The U.S. Supreme Court has ruled that when a final decision has been issued in one of several consolidated civil cases, the losing party can immediately appeal, even if other of the consolidated cases are ongoing. Hall v. Hall, No. 16-1150.

The decision, though technical, resolves an issue that has vexed lower courts and litigants.  Federal Rule of Civil Procedure 42(a) gives the district courts broad discretion to consolidate different actions involving “common questions of law or fact.” Hall involved cases consolidated in the Federal District Court in the Virgin Islands, relating to an inter-family dispute between siblings about rents collected for a vacation home.  At trial, the jury ruled against the daughter in both cases, awarding the son $2 million in damages, but entering separate judgments.
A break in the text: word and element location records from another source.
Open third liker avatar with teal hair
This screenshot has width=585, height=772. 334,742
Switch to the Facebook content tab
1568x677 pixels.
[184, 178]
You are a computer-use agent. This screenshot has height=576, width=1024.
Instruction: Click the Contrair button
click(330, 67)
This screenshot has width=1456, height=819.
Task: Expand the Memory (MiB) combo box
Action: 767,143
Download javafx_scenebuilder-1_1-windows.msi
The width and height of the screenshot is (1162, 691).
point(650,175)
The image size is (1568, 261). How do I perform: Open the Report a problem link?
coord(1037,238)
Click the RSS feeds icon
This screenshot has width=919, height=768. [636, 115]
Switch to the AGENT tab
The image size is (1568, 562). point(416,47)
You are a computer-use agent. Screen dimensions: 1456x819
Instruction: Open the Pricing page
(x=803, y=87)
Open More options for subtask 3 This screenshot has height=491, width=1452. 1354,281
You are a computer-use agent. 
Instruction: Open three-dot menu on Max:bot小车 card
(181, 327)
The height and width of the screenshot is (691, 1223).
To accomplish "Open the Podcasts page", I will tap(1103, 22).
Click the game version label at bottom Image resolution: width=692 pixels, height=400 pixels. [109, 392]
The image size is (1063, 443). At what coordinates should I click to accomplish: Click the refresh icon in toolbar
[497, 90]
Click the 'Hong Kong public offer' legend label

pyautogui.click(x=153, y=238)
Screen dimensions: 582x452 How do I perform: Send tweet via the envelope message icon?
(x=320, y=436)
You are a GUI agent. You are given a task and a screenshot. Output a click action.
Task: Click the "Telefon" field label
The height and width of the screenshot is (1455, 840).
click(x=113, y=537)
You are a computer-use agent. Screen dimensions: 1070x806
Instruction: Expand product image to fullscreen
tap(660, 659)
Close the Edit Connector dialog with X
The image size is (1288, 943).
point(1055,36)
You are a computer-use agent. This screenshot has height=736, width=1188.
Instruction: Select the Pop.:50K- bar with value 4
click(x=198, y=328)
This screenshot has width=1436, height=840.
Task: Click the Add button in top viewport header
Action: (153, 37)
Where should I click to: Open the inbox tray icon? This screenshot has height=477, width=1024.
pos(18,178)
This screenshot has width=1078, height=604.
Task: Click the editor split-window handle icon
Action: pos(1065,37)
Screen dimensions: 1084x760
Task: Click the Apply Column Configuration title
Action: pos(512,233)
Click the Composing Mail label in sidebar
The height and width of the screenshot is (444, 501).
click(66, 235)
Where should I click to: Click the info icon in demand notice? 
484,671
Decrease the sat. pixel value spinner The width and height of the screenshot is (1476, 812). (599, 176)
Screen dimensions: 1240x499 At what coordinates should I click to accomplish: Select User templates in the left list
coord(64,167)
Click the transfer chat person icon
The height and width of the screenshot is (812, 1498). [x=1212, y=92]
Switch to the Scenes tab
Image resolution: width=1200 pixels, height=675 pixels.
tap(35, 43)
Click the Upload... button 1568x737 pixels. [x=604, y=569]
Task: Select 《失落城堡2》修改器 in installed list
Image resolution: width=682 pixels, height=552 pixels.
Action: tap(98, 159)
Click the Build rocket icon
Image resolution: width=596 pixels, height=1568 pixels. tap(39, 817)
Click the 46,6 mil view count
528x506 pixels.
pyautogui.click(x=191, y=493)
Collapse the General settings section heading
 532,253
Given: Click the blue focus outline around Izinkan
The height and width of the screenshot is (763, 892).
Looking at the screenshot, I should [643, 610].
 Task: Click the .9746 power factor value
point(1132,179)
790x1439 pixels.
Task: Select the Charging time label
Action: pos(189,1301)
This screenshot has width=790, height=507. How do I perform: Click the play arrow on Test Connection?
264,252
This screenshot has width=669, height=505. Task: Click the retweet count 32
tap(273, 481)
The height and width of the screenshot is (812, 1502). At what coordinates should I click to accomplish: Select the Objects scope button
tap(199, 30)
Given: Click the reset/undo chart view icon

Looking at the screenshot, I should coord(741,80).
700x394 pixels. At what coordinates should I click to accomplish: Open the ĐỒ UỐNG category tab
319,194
The daughter appealed the judgment in one case, even though post-trial proceedings remained in the individual case.

The Third Circuit Court of Appeals dismissed the appeal stating that it lacked jurisdiction because the trust judgment was not final when the claims concerning the individual case remained in the district court.

Reversing the Third Circuit, the unanimous Supreme Court (in a decision authored by Chief Justice John Roberts) explained that had the actions not been consolidated, there would be no issue as to whether the daughter had the right to appeal the judgment in the trust case because the litigation was final. After reviewing cases from the founding of the country and the original 1813 statute, the Court held that that consolidation is a matter of convenience and judicial economy and does not merge the suits or change the rights of parties or make a party to one action a party to another consolidated action.

For unsuccessful litigants whose cases have been consolidated, the decision in Hall reaffirms their ability to appeal immediately without waiting for the rest of the consolidated cases to finish.  On the flip side, parties must now be alert and understand that even though two or three cases between the same or similar defendants and different plaintiffs have been consolidated, the time to appeal for one case will begin to run.  The decision will most likely impact large companies that are often the target of class action, product liability, or mass tort litigation where there are a vast number of claims against them and similar defendants.

For more information on the Supreme Court’s decision, please contact Kathleen Barnett Einhorn, Esq., Director of the firm’s Complex Commercial Litigation Group at keinhorn@genovaburns.com, or Jennifer Borek, Esq., Partner in the Complex Commercial Litigation Group at jborek@genovaburns.com.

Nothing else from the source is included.